Usually DTrace works as intended, but on newer OS versions it requires
additional privileges. In such cases if you run DTrace manually you should
see something like "dtrace cannot control executables signed with
restricted entitlements" [1]
The only possible solution is to disable SIP [2]
I have limited access to different versions of Mac OS X, but it seems that
in some minor updates DTrace works with SIP enabled.
So as solution I'd suggest to check SIP status on profiler start (via
"csrutil status") and print warning if it's enabled or just clarify it in
javadoc. It's up to Alexey to decide what approach is preferable in JMH
[1] https://news.ycombinator.com/item?id=10790127
[2]
http://osxdaily.com/2015/10/05/disable-rootless-system-integrity-protection-mac-os-x/
--
Best regards,
Tolstopyatov Vsevolod
On Thu, Dec 28, 2017 at 10:35 PM, Henri Tremblay <henri.tremblay at gmail.com>
wrote:
> I am far far far from being an expert here so I'm pretty sure you will
> throw some stupid mistake in my face but here it goes.
>
> You can use https://github.com/JCTools/JCTools/tree/master/
> jctools-benchmarks.
>
> I did on Linux:
> java -jar target/microbenchmarks.jar -f 1 --prof=perfasm
> org.jctools.maps.nhbm_test.jmh.ConcurrentMapThroughput
>
> And got (yes, with an error on PrintAssembly):
>
> ERROR: No address lines detected in assembly capture, make sure your JDK
> is PrintAssembly-enabled:
> https://wiki.openjdk.java.net/display/HotSpot/PrintAssembly
>
> Perf output processed (skipped 2.844 seconds):
> Column 1: cycles (12218 events)
> Column 2: instructions (12169 events)
>
> Hottest code regions (>10.00% "cycles" events):
>
> ....[Hottest Region 1]............................

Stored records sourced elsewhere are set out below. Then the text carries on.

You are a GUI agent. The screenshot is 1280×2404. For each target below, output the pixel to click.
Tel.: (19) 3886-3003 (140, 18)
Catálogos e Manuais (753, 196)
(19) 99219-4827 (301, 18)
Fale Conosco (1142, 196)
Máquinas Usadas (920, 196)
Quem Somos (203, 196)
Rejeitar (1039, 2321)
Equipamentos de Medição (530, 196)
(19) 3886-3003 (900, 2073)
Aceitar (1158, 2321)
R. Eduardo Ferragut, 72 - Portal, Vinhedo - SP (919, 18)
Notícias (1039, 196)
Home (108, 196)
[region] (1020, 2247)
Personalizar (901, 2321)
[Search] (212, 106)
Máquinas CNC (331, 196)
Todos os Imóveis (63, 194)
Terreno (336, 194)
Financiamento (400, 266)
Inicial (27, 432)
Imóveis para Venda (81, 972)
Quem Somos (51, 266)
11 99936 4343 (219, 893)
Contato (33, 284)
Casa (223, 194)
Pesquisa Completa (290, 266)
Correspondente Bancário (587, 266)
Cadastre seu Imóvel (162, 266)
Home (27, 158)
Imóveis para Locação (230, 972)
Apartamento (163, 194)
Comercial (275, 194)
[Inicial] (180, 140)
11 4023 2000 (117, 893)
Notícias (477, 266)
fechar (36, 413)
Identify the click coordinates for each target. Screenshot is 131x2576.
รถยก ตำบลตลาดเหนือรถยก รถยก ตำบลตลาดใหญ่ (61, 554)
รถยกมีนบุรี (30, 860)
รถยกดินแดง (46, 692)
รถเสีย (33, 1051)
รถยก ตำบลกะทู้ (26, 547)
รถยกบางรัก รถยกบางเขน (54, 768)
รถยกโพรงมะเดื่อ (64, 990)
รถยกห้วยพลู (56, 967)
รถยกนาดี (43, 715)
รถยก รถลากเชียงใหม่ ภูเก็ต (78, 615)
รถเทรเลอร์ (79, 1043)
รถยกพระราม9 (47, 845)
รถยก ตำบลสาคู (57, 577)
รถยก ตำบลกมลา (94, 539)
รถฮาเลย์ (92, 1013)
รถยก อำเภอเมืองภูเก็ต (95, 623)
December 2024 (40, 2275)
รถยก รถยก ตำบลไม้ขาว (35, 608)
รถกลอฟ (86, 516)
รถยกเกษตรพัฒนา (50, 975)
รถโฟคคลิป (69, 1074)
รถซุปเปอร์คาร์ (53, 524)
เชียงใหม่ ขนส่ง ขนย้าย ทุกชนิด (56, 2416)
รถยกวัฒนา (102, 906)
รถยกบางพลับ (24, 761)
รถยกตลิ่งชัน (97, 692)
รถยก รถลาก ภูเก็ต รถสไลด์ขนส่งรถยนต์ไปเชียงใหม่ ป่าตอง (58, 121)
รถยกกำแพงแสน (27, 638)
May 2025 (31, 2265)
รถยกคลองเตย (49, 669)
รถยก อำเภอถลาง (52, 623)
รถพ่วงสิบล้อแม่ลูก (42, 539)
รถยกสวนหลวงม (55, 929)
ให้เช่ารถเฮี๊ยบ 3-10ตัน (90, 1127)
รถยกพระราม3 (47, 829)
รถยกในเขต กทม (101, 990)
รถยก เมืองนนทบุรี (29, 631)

> ..................................................
> perf-52432.map, [unknown] (177 bytes)
>
> <no assembly is recorded, native region>
> ............................................................
> ........................................
> 19.81% 11.78% <total for region 1>
>
> ....[Hottest Region 2]............................
> ..................................................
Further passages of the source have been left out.